• Stars
    star
    372
  • Rank 111,242 (Top 3 %)
  • Language
    Julia
  • License
    Other
  • Created over 8 years ago
  • Updated 11 months ago

Reviews

There are no reviews yet. Be the first to send feedback to the community and the maintainers!

Repository Details

High performance nearest neighbor data structures and algorithms for Julia.

NearestNeighbors.jl

Build Status codecov.io DOI

NearestNeighbors.jl is a package written in Julia to perform nearest neighbor searches.


Creating a tree

There are currently three types of trees available:

  • BruteTree: Not actually a tree. It linearly searches all points in a brute force fashion. Works with any Metric.
  • KDTree: In a kd tree the points are recursively split into groups using hyper-planes. Therefore a KDTree only works with axis aligned metrics which are: Euclidean, Chebyshev, Minkowski and Cityblock.
  • BallTree: Points are recursively split into groups bounded by hyper-spheres. Works with any Metric.

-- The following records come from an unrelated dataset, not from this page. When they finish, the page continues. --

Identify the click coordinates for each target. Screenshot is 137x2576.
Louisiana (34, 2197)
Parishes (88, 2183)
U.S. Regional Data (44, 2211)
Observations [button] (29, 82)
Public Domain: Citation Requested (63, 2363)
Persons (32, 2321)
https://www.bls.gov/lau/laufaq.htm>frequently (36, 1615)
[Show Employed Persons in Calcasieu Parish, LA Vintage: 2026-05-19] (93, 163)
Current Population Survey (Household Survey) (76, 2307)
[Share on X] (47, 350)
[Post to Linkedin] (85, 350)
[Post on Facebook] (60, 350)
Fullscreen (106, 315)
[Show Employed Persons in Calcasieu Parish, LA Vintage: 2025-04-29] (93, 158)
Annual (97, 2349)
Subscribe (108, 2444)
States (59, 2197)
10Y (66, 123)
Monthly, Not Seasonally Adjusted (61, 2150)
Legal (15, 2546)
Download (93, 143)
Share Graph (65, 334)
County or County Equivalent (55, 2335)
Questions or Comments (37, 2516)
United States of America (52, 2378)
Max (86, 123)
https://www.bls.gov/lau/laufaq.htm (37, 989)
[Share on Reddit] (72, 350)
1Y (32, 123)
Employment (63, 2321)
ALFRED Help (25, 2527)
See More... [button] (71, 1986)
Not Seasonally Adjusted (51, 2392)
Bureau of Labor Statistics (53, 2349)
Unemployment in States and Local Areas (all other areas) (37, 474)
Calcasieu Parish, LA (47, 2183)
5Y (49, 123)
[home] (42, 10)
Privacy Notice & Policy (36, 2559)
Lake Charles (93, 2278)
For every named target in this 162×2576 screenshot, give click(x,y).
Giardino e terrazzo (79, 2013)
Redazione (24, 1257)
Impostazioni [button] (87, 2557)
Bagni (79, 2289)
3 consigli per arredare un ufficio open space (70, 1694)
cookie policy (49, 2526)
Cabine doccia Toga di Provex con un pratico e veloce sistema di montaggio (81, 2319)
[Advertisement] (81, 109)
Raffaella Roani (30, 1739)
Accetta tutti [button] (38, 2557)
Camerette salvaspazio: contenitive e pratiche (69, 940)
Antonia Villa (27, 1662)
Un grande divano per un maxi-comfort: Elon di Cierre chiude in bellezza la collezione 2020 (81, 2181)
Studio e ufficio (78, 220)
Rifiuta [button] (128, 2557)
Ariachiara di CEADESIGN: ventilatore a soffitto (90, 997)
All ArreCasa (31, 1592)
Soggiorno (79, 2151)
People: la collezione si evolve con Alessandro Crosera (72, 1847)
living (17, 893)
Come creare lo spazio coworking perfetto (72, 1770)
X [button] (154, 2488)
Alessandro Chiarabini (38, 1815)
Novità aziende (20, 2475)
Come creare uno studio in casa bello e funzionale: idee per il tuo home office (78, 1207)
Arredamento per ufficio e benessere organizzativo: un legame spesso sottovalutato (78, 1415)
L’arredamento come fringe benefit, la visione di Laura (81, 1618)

These trees are created with the following syntax:

BruteTree(data, metric; leafsize, reorder)
KDTree(data, metric; leafsize, reorder)
BallTree(data, metric; leafsize, reorder)
  • data: The data, i.e., the points to build up the tree from. It can either be
    • a matrix of size nd × np with the points to insert in the tree where nd is the dimensionality of the points and np is the number of points
    • a vector of vectors with fixed dimensionality, nd, which must be part of the type. Specifically, data should be a Vector{V}, where V is itself a subtype of an AbstractVector and such that eltype(V) and length(V) are defined. (For example, with 3D points, V = SVector{3, Float64} works because eltype(V) = Float64 and length(V) = 3 are defined in V.)
  • metric: The metric to use, defaults to Euclidean. This is one of the Metric types defined in the Distances.jl packages. It is possible to define your own metrics by simply creating new types that are subtypes of Metric.
  • leafsize (keyword argument): Determines at what number of points to stop splitting the tree further. There is a trade-off between traversing the tree and having to evaluate the metric function for increasing number of points.
  • reorder (keyword argument): While building the tree this will put points close in distance close in memory since this helps with cache locality. In this case, a copy of the original data will be made so that the original data is left unmodified. This can have a significant impact on performance and is by default set to true.

All trees in NearestNeighbors.jl are static which means that points can not be added or removed from an already created tree.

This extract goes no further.